**Task brief:**
For each line below that holds "screenshot", return the line as it stands.

Dataset excerpts:
____________

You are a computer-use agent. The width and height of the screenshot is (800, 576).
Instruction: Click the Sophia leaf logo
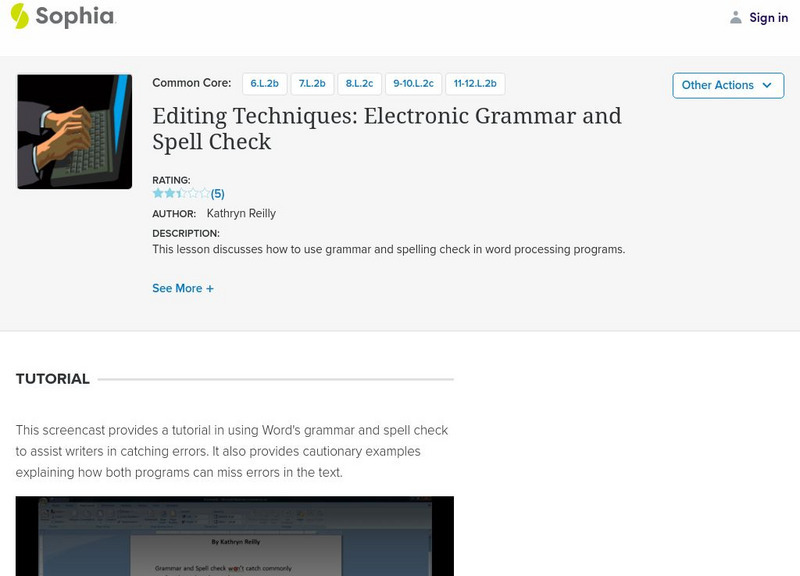(18, 17)
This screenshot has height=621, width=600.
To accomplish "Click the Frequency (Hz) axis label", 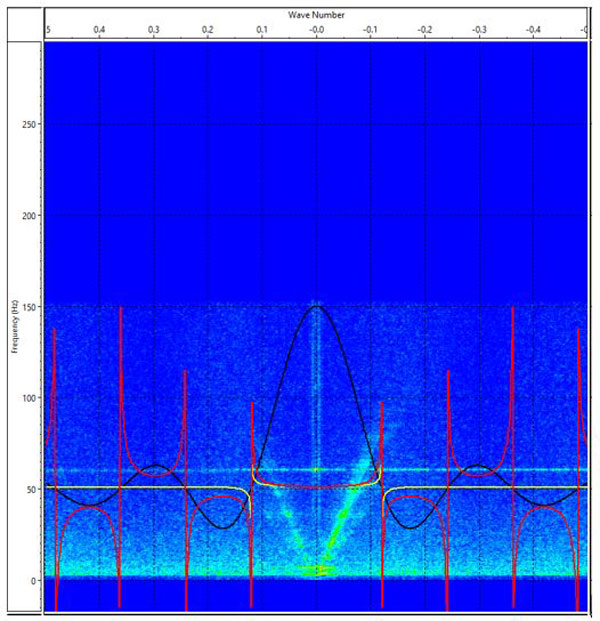I will [17, 328].
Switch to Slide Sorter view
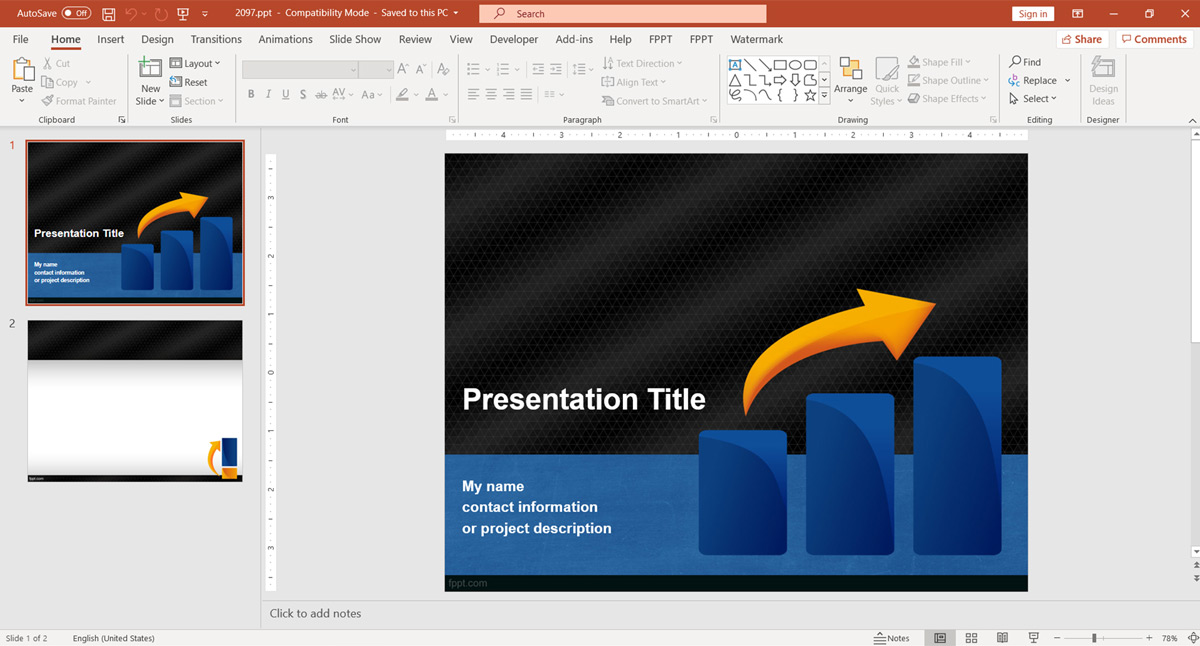Image resolution: width=1200 pixels, height=646 pixels. coord(971,638)
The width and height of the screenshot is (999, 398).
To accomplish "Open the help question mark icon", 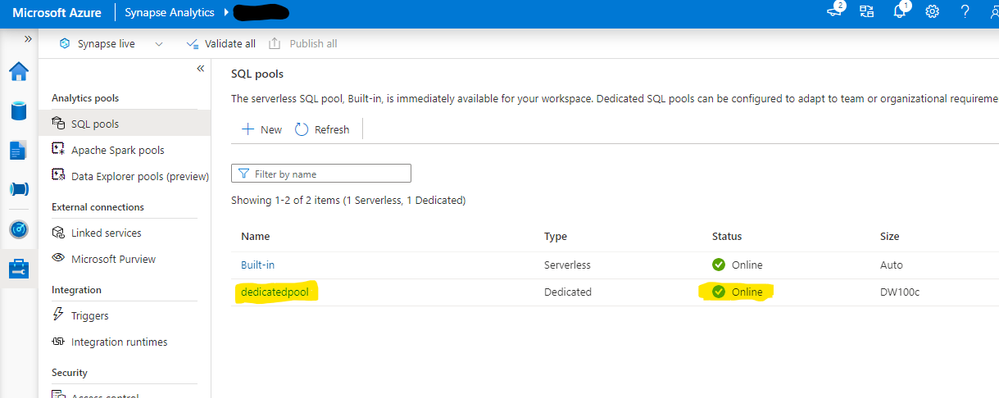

____________

**Output below:**
You are a computer-use agent. The width and height of the screenshot is (800, 576).
This screenshot has height=621, width=600.
The width and height of the screenshot is (999, 398).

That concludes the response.